**Task item:**
Word for word, return each entry that follows, with every image removed.

Stored data:

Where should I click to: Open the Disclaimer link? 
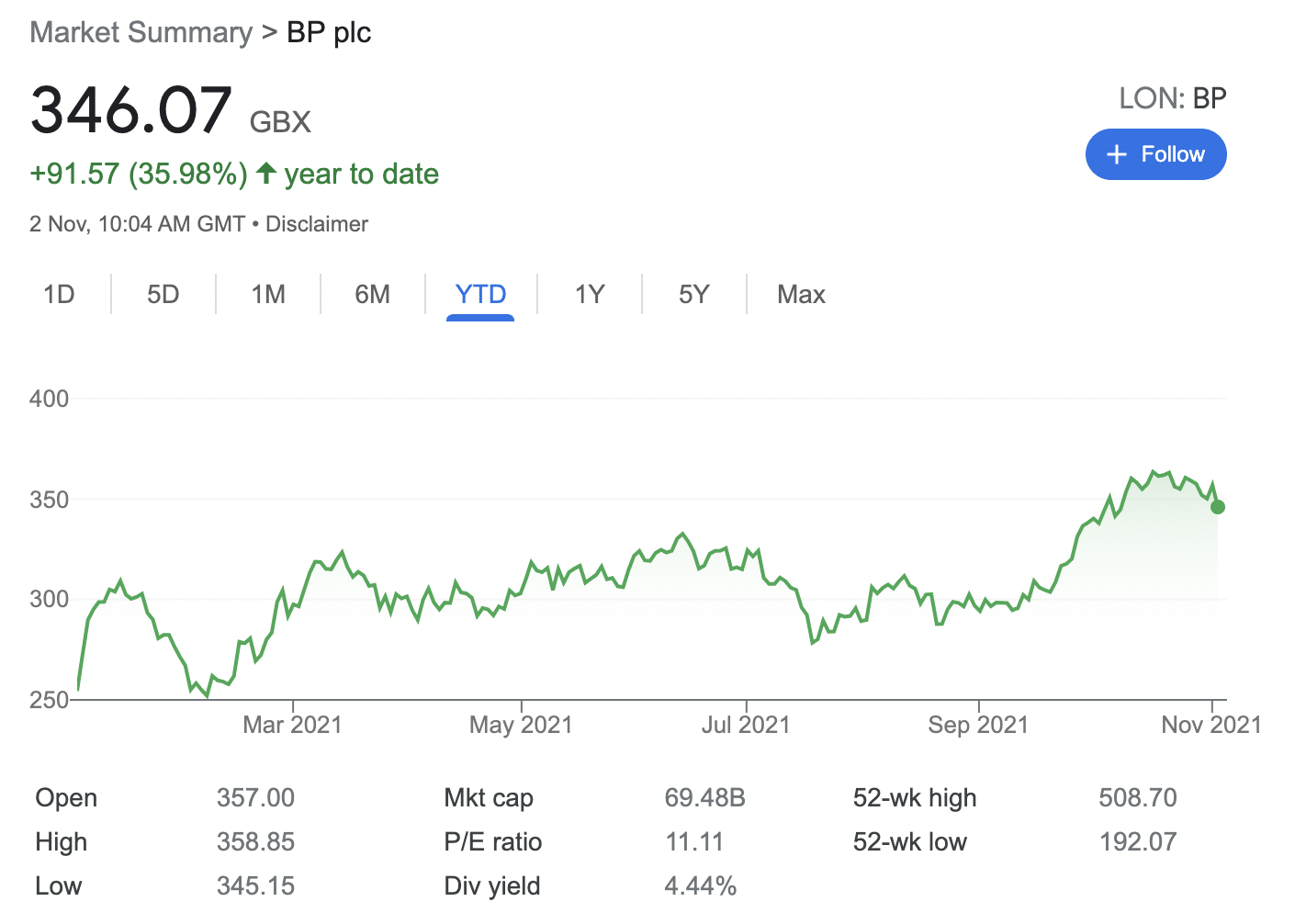(316, 224)
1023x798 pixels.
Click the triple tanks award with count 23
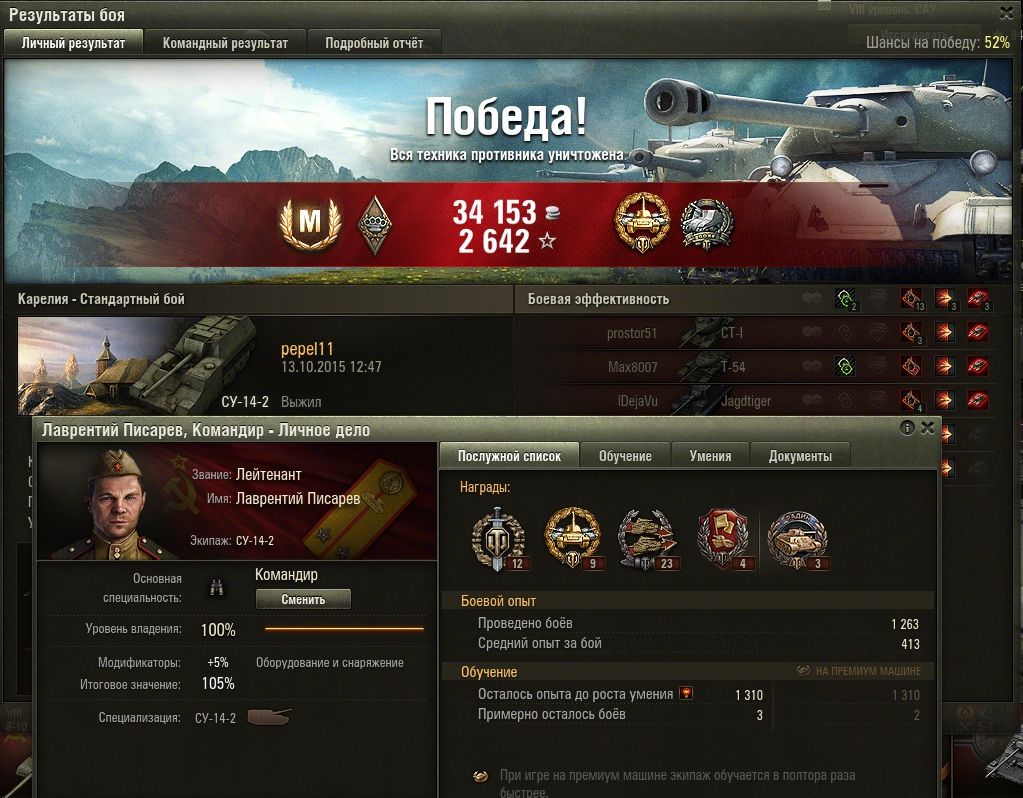click(x=648, y=540)
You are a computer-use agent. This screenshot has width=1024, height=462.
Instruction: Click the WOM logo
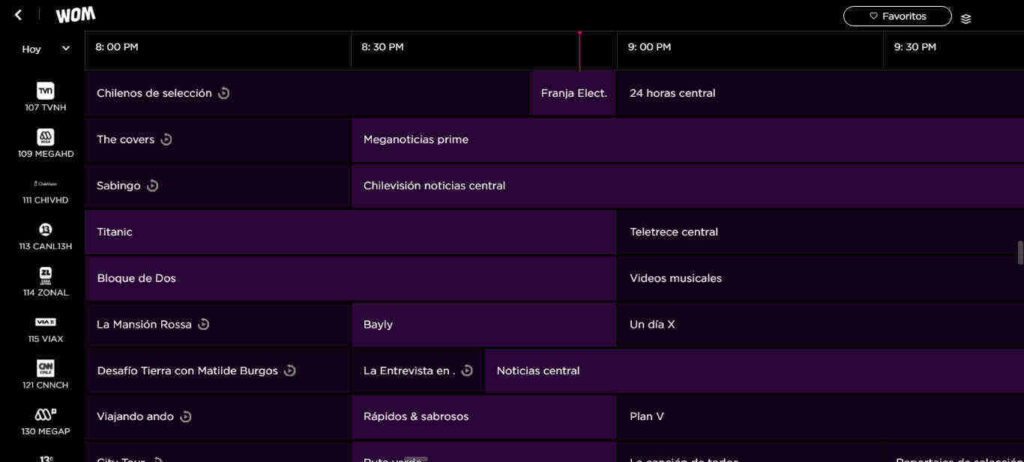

**Answer for the task:**
Where should I click to: Open the Disclaimer link? 
(316, 224)
1023x798 pixels.
Click the triple tanks award with count 23
click(x=648, y=540)
You are a computer-use agent. This screenshot has width=1024, height=462.
Instruction: Click the WOM logo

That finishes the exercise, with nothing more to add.